1. Question whether we should address to "Chairman Schumer" because Schumer's not actually the chairman.
2. Question whether we should say "the appointment of USAs by and with the advice and consent of the Senate is unquestionably the apptmt method preferred by BOTH THE SENATE and the Administration – is DOJ really in a position to speak for the Senate? Surely the observation is correct, but it may appear presumptuous to some Senators for the Administration to state it.
3. A couple of stylistic edits on page six.
4. A comment on something we already took out
(the "oddity" phrase) .
What do you advise re those???
These seem to be in regard to one of these two paragraphs - note the comment - this is on page 206 of that PDF:
Comment (b4): I worry about pushing -
this argument too far because the very
same arguments can be turned around and
used to critique the President's power to
appoint judges. (E.g., "judicial appointees
would have authority for deciding cases
where one of the parties is the very
government to whom he or she was
beholden for the appointment"). Won't
insist on moving or changing this, but
would ask WJ to reconsider devoting
even this much room to it.
We are aware of no other agency where federal judges-members of a separate branch of
government-appoint the interim staff of an agency. Such a judicial appointee would have
authority for litigating the entire federal criminal and civil docket before the very district court to
whom he or she was beholden for the appointment. This arrangement, at a minimum, gives rise
to an appearance of potential conflict that undermines the performance or perceived performance
of both the Executive and Judicial Branches. A judge may be inclined to select a U.S. Attorney
who shares the judge's ideological or prosecutorial philosophy. Or a judge may select a
prosecutor apt to settle cases and enter plea bargains, so as to preserve judicial resources. See
Wiener, Inter-Branch Appointments After the Independent Counsel: Court Appointment of
United States Attorneys, 86 Minn. L. Rev. 363,428 (2001) (concluding that court appointment
of interim U.S. Attorneys is unconstitutional)^
Prosecutorial authority should be exercised by the Executive Branch in a unified manner,
consistent with the application of criminal enforcement policy under the Attorney General. S.

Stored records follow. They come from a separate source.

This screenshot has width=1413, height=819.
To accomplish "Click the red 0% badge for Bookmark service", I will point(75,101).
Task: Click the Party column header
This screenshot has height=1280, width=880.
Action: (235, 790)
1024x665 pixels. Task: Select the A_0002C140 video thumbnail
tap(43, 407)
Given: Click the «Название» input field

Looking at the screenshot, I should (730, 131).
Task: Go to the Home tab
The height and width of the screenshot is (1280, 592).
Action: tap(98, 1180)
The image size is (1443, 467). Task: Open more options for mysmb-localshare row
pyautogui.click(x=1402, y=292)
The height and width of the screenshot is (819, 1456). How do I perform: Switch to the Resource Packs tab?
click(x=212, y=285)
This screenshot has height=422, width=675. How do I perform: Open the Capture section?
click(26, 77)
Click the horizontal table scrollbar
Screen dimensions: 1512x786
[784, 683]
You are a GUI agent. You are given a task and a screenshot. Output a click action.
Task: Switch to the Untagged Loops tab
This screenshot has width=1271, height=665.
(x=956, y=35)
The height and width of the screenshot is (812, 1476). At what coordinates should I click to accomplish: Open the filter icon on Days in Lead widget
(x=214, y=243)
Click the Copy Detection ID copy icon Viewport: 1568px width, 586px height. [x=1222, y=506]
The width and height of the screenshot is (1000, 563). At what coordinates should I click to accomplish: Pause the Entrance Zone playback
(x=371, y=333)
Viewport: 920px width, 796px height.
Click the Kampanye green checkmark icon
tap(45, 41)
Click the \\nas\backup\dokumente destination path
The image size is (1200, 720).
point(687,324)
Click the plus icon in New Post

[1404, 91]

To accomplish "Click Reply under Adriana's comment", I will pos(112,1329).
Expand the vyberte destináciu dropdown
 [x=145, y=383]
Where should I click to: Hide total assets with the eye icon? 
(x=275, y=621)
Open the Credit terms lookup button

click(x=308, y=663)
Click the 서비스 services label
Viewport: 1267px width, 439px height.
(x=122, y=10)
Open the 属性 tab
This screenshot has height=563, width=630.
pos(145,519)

2 14 would undermine the effort to achieve a unified and consistent approach to prosecutions and
federal law enforcement. Court-appointed U.S. Attorneys would be at least as accountable to the
chief judge of the district court as to the Attorney General, which could, in some circumstances
become untenable. In no context is accountability more important to our society than on the
front lines of law enforcement and the exercise of prosecutorial discretion, and the Department
contends that the chief prosecutor should be accountable to the Attorney General, the President,
and ultimately the people rather than a court.